Often it is the case that those who preach tolerance are the very people who are least capable of practicing it. Lying at the root of their hypocrisy is a fractured state of being that in its external manifestation will only serve to provoke opposition or exacerbate conflict. How often have you been in a discussion with someone and then the conversation goes off the rails when either they or you say something that is blatantly hypocritical? That dissonance may also involve behaviour that does not accord with one’s stated beliefs (the ‘do as I say, not as I do’ phenomena). I know in my own disagreements with other people that what will often trigger my anger away from any legitimate points they are making is when they perform mental gymnastics to claim something that benefits their argument while denying the contradiction or undermining of their previously stated position.
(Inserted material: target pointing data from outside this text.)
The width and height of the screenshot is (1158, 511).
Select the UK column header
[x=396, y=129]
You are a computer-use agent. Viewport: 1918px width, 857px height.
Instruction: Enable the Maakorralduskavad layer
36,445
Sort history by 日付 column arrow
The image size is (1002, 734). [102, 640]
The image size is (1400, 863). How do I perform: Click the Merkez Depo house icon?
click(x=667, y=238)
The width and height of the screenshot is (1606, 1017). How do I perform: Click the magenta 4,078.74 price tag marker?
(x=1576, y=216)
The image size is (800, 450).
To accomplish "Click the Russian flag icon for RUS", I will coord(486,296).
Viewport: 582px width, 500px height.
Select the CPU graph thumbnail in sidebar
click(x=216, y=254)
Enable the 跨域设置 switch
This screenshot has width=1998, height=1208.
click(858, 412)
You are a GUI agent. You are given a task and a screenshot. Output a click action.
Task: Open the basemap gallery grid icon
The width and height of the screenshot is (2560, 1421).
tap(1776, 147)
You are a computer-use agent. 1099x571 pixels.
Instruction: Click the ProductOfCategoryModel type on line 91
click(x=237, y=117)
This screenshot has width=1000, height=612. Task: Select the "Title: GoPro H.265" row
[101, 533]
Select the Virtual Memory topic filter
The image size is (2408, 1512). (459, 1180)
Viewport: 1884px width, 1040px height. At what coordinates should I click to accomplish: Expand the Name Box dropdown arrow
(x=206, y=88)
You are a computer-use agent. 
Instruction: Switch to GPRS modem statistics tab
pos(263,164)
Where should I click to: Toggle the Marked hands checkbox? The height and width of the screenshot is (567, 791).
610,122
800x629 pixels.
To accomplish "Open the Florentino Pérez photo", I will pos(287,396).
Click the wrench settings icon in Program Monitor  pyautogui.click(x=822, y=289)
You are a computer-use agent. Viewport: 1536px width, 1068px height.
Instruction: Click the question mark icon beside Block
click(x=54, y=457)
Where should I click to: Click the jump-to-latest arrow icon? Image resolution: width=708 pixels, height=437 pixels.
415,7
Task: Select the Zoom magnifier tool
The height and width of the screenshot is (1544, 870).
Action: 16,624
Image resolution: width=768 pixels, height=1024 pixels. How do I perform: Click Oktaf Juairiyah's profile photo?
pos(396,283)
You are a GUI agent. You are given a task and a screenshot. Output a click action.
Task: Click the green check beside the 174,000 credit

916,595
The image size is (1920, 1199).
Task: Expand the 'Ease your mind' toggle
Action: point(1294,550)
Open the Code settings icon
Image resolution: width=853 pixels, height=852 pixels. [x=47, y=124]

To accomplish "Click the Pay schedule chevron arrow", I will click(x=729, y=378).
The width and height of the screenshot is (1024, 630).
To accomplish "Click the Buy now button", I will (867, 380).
When this occurs, what I find triggering is not that they might think differently than I do, but that they are willing to distort the truth to achieve an outcome that is favourable to them. I don’t think it would be too extreme to say that it is reprehensible for someone (including ourselves) to be willing to sacrifice the ‘capital T’ Truth that underpins reality in order to preserve the ‘small t’ subjective truth that is represented by their ideological worldview.

To have any hope of salvaging such an interaction, I would have to refrain from invoking my ego in kind and probe beyond their inconsistent logic to get at the heart of what is actually going on. While this remains challenging to accomplish as one remains a participant to a debate, an independent arbiter can fill that role and adjudicate on what the parties are putting forward. Here, we see another benefit of the centrist who by not having a proverbial dog in the fight can serve as an ally in brokering peace, or at least a common understanding between the parties that can form the basis of mutually beneficial action moving forward. As they occupy this neutral territory, they can also act as a conduit of what is fair and just between the parties. While serving in this role may command a certain level of respect because the centrist isn’t seen to have as much to gain from their involvement as the parties to the conflict, the drawback of their presence in the process is that they will inevitably draw the ire of one or both of the sides, who because of the determination made may feel a sense of diminishment or defeat. In professional sporting contests, the most abused person on the field is often the umpire, and in our working lives that same disgruntlement is often reserved for middle-managers who must serve as a go-between and reconcile the interests of the executive members of an organisation and the workers on the ground who report to them.